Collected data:
^^^^^^^^
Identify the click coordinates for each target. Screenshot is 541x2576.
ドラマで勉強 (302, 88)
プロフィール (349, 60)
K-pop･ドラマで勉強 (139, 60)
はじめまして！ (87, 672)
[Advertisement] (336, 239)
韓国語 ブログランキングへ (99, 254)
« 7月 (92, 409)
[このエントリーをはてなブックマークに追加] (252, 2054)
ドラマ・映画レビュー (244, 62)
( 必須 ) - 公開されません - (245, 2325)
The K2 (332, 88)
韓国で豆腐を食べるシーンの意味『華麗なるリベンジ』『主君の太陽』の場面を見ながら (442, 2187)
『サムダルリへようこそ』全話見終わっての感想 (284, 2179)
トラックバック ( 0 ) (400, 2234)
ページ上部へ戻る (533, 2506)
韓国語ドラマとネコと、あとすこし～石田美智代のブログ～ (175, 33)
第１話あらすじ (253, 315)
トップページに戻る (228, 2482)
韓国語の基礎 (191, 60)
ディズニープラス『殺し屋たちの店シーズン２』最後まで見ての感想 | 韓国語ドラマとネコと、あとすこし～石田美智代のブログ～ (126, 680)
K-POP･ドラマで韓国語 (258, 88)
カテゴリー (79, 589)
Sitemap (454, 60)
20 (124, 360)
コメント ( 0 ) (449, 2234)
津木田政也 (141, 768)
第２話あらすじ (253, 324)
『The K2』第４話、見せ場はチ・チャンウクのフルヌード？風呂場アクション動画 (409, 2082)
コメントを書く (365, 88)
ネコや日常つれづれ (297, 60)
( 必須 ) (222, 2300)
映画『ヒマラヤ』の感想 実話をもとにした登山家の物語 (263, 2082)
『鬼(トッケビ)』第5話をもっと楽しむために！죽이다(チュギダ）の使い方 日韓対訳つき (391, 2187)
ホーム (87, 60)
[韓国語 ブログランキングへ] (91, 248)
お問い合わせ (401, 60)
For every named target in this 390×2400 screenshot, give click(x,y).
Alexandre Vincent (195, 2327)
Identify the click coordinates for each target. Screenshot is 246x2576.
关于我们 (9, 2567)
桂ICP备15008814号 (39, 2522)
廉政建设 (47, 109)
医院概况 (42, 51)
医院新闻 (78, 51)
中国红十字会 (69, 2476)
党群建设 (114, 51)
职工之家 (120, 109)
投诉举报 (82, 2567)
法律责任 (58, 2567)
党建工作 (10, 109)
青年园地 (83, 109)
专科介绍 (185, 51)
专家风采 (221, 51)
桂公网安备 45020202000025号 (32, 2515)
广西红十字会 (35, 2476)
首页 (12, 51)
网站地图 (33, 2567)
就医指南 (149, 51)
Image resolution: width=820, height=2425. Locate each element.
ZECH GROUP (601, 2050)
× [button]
^^^^^^^^
Could you state how many lines of the records contain "coordinates"? Give the number and nothing else.

Reply: 2